Students enrolled in the Black Studies program with an interest in entrepreneurship or business ownership are strongly encouraged to apply. The internship will include lessons on starting and growing a new business, as well as understanding business struggles. An additional topic will cover the resources available to a minority business owner and the opportunities and challenges that exist.
The newly merged Heartland Chamber – formerly the Kansas Black Chamber of Commerce – has entered into an agreement with Black Studies to grow its existing Internship in Black Studies courses, by providing opportunities for undergraduate and graduate students to integrate community engagement into their Black Studies course experience.

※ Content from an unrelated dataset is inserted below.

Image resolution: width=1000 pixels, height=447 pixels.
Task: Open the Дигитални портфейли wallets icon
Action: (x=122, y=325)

The courses are open to students seeking a minor in Black Studies and in the Graduate Certificate in Black Studies, and the internships are available to all qualifying students.
“The partnership with the Black Studies Program and the Heartland Chamber, in association with Marvin Carolina, Jr., chairman of the board for the Heartland Black Chamber of Commerce, will provide our students an opportunity to expand their education beyond the classroom into community engagement,” said Adrienne Walker Hoard, Ed.D., professor and director of the Black Studies Program.

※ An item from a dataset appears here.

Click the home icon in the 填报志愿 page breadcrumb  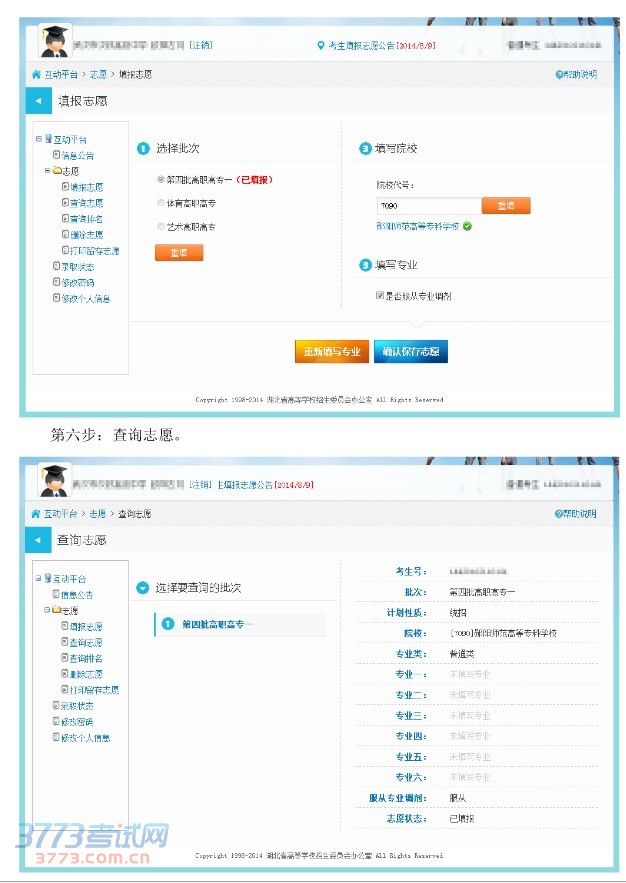36,75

“It dually provides exposure to corporate America that our students may not otherwise experience and it provides exposure for corporate America to our students’ contemporary ways of knowing and navigating the local and global marketplaces,” said Hoard.

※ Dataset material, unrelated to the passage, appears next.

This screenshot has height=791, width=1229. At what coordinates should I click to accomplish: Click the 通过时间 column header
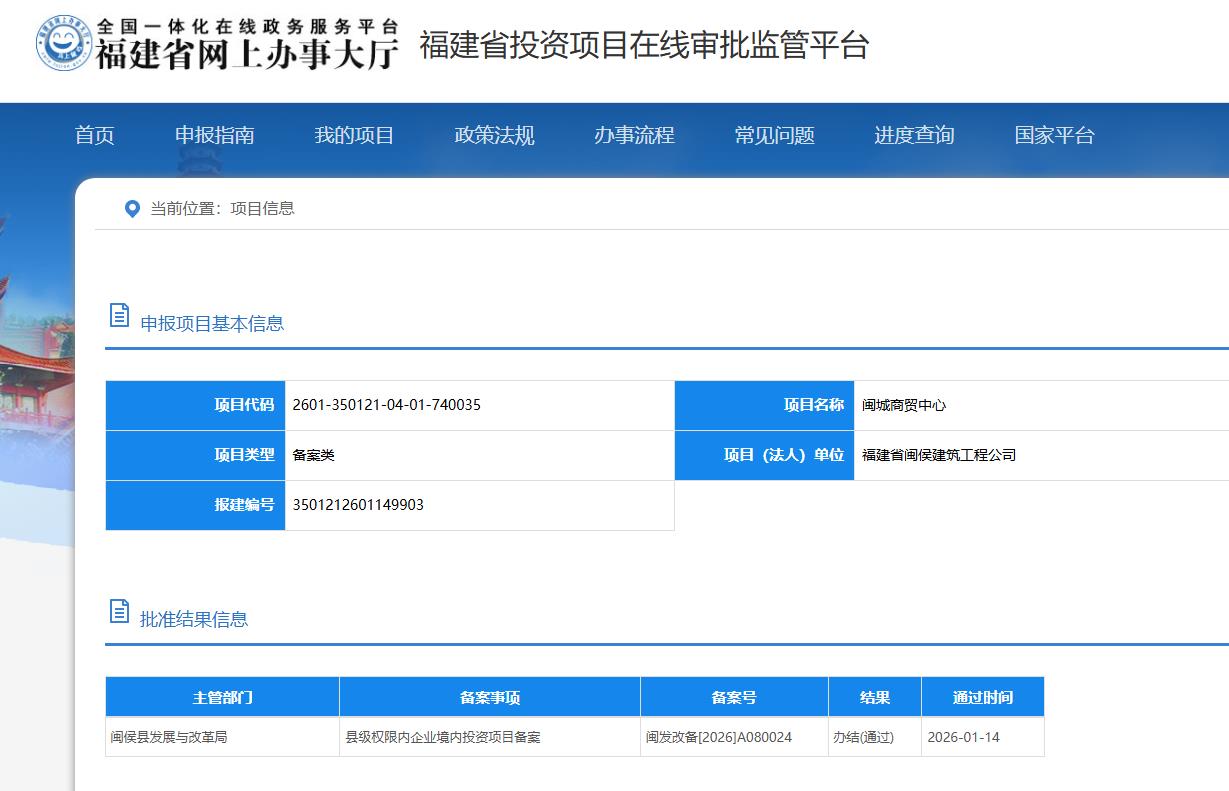coord(982,698)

The courses will open in the 2015-16 academic year, beginning in the Fall 2015 semester.
Undergraduate and graduate students will integrate their academic studies in the Black Studies discipline with community service and onsite learning. During the first two weeks of the semester, students will undergo work-life training and a review of their contract with the selected company. Following, they will spend their class time at the assigned company.
As students intern in either a business or professional organization, they will gain essential information about the business’ processes and workplace procedures as they relate to the African American community.
In order to qualify for the internship course, a student must have a minimum of 90 credit hours toward a bachelor’s degree; overall GPA of 3.0 or higher; completed six hours of Black Studies courses; have a designated on-site supervisor and a Black Studies professor as an academic supervising instructor; and be approved by the director of the Black Studies Program prior to enrollment in the course.
Academic credits for a one-semester internship may range from one to three credit hours.